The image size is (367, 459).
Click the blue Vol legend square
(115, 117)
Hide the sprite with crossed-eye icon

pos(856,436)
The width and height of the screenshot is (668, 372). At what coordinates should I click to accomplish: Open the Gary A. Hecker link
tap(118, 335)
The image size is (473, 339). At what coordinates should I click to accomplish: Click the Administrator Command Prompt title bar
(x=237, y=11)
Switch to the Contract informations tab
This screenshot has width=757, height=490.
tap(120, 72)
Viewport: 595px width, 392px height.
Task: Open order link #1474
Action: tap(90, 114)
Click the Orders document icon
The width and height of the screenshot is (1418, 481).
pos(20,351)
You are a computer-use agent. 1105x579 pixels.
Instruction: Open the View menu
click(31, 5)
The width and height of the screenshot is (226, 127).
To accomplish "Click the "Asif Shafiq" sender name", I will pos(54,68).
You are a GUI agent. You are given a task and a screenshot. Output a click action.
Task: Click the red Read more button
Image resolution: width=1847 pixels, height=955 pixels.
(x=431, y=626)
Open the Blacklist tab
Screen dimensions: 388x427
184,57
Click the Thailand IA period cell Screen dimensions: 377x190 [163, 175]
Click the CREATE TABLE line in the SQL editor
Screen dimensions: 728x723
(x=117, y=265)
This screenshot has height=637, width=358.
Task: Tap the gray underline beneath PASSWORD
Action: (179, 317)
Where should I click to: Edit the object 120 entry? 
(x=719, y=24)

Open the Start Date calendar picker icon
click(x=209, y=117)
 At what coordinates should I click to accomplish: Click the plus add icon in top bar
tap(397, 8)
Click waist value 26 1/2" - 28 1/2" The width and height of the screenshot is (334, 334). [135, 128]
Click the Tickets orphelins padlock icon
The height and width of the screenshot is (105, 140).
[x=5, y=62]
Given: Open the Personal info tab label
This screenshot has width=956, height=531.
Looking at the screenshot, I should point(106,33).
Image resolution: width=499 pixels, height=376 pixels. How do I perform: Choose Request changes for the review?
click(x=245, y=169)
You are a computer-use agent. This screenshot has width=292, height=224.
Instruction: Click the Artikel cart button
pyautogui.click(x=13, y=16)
++++++
## [What you should do]
Rewrite the listing above with every instance of "button" changed to "control" and nothing else altered.

## [Exercise result]
The image size is (367, 459).
Click the blue Vol legend square
(115, 117)
Hide the sprite with crossed-eye icon

pos(856,436)
The width and height of the screenshot is (668, 372). At what coordinates should I click to accomplish: Open the Gary A. Hecker link
tap(118, 335)
The image size is (473, 339). At what coordinates should I click to accomplish: Click the Administrator Command Prompt title bar
(x=237, y=11)
Switch to the Contract informations tab
This screenshot has width=757, height=490.
tap(120, 72)
Viewport: 595px width, 392px height.
Task: Open order link #1474
Action: tap(90, 114)
Click the Orders document icon
The width and height of the screenshot is (1418, 481).
pos(20,351)
You are a computer-use agent. 1105x579 pixels.
Instruction: Open the View menu
click(31, 5)
The width and height of the screenshot is (226, 127).
To accomplish "Click the "Asif Shafiq" sender name", I will pos(54,68).
You are a GUI agent. You are given a task and a screenshot. Output a click action.
Task: Click the red Read more control
Image resolution: width=1847 pixels, height=955 pixels.
(x=431, y=626)
Open the Blacklist tab
Screen dimensions: 388x427
184,57
Click the Thailand IA period cell Screen dimensions: 377x190 [163, 175]
Click the CREATE TABLE line in the SQL editor
Screen dimensions: 728x723
(x=117, y=265)
This screenshot has height=637, width=358.
Task: Tap the gray underline beneath PASSWORD
Action: (179, 317)
Where should I click to: Edit the object 120 entry? 
(x=719, y=24)

Open the Start Date calendar picker icon
click(x=209, y=117)
 At what coordinates should I click to accomplish: Click the plus add icon in top bar
tap(397, 8)
Click waist value 26 1/2" - 28 1/2" The width and height of the screenshot is (334, 334). [135, 128]
Click the Tickets orphelins padlock icon
The height and width of the screenshot is (105, 140).
[x=5, y=62]
Given: Open the Personal info tab label
This screenshot has width=956, height=531.
Looking at the screenshot, I should point(106,33).
Image resolution: width=499 pixels, height=376 pixels. How do I perform: Choose Request changes for the review?
click(x=245, y=169)
You are a computer-use agent. This screenshot has width=292, height=224.
Instruction: Click the Artikel cart control
pyautogui.click(x=13, y=16)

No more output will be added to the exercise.